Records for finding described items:
## START

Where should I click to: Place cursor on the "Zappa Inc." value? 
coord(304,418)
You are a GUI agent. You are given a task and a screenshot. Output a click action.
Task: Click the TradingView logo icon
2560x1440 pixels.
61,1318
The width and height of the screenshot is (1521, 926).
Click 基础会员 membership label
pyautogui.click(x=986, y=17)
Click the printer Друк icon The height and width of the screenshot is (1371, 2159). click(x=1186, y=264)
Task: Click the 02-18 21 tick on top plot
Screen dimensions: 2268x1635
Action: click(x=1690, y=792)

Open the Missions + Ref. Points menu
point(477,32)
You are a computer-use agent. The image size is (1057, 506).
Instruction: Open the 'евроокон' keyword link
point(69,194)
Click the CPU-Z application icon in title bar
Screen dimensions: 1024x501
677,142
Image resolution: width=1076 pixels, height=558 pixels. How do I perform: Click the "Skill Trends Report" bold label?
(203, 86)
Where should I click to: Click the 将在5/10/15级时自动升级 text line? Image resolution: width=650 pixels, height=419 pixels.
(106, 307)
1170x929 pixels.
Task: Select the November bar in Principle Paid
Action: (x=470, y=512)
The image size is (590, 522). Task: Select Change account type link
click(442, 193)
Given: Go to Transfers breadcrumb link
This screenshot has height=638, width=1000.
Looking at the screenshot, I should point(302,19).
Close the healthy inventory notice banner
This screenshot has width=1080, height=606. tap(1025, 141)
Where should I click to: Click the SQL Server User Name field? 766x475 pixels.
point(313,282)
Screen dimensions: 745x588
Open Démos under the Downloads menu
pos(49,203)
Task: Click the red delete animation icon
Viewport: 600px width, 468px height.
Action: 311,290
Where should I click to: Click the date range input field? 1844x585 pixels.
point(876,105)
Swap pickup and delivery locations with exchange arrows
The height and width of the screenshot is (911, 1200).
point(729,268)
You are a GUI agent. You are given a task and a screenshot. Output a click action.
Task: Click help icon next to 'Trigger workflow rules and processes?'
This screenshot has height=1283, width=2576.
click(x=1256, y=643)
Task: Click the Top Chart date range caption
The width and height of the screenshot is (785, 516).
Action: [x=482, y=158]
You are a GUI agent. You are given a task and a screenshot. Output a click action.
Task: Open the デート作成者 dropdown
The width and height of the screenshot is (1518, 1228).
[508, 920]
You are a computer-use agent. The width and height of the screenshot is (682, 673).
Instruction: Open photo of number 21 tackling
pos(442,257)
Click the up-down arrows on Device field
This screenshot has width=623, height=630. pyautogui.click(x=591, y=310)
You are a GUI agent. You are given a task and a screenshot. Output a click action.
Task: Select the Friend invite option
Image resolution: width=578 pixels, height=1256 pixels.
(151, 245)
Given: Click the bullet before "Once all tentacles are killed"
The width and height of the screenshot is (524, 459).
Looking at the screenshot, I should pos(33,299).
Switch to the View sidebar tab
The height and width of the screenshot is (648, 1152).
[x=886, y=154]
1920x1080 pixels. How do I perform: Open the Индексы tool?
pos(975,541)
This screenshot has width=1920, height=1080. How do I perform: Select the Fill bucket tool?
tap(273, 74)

## END

__SHORT TASK__:
Copy all of the lines above word for word, without changing anything.

__RESPONSE__:
Where should I click to: Place cursor on the "Zappa Inc." value? 
coord(304,418)
You are a GUI agent. You are given a task and a screenshot. Output a click action.
Task: Click the TradingView logo icon
2560x1440 pixels.
61,1318
The width and height of the screenshot is (1521, 926).
Click 基础会员 membership label
pyautogui.click(x=986, y=17)
Click the printer Друк icon The height and width of the screenshot is (1371, 2159). click(x=1186, y=264)
Task: Click the 02-18 21 tick on top plot
Screen dimensions: 2268x1635
Action: click(x=1690, y=792)

Open the Missions + Ref. Points menu
point(477,32)
You are a computer-use agent. The image size is (1057, 506).
Instruction: Open the 'евроокон' keyword link
point(69,194)
Click the CPU-Z application icon in title bar
Screen dimensions: 1024x501
677,142
Image resolution: width=1076 pixels, height=558 pixels. How do I perform: Click the "Skill Trends Report" bold label?
(203, 86)
Where should I click to: Click the 将在5/10/15级时自动升级 text line? Image resolution: width=650 pixels, height=419 pixels.
(106, 307)
1170x929 pixels.
Task: Select the November bar in Principle Paid
Action: (x=470, y=512)
The image size is (590, 522). Task: Select Change account type link
click(442, 193)
Given: Go to Transfers breadcrumb link
This screenshot has height=638, width=1000.
Looking at the screenshot, I should point(302,19).
Close the healthy inventory notice banner
This screenshot has width=1080, height=606. tap(1025, 141)
Where should I click to: Click the SQL Server User Name field? 766x475 pixels.
point(313,282)
Screen dimensions: 745x588
Open Démos under the Downloads menu
pos(49,203)
Task: Click the red delete animation icon
Viewport: 600px width, 468px height.
Action: 311,290
Where should I click to: Click the date range input field? 1844x585 pixels.
point(876,105)
Swap pickup and delivery locations with exchange arrows
The height and width of the screenshot is (911, 1200).
point(729,268)
You are a GUI agent. You are given a task and a screenshot. Output a click action.
Task: Click help icon next to 'Trigger workflow rules and processes?'
This screenshot has height=1283, width=2576.
click(x=1256, y=643)
Task: Click the Top Chart date range caption
The width and height of the screenshot is (785, 516).
Action: [x=482, y=158]
You are a GUI agent. You are given a task and a screenshot. Output a click action.
Task: Open the デート作成者 dropdown
The width and height of the screenshot is (1518, 1228).
[508, 920]
You are a computer-use agent. The width and height of the screenshot is (682, 673).
Instruction: Open photo of number 21 tackling
pos(442,257)
Click the up-down arrows on Device field
This screenshot has width=623, height=630. pyautogui.click(x=591, y=310)
You are a GUI agent. You are given a task and a screenshot. Output a click action.
Task: Select the Friend invite option
Image resolution: width=578 pixels, height=1256 pixels.
(151, 245)
Given: Click the bullet before "Once all tentacles are killed"
The width and height of the screenshot is (524, 459).
Looking at the screenshot, I should pos(33,299).
Switch to the View sidebar tab
The height and width of the screenshot is (648, 1152).
[x=886, y=154]
1920x1080 pixels. How do I perform: Open the Индексы tool?
pos(975,541)
This screenshot has width=1920, height=1080. How do I perform: Select the Fill bucket tool?
tap(273, 74)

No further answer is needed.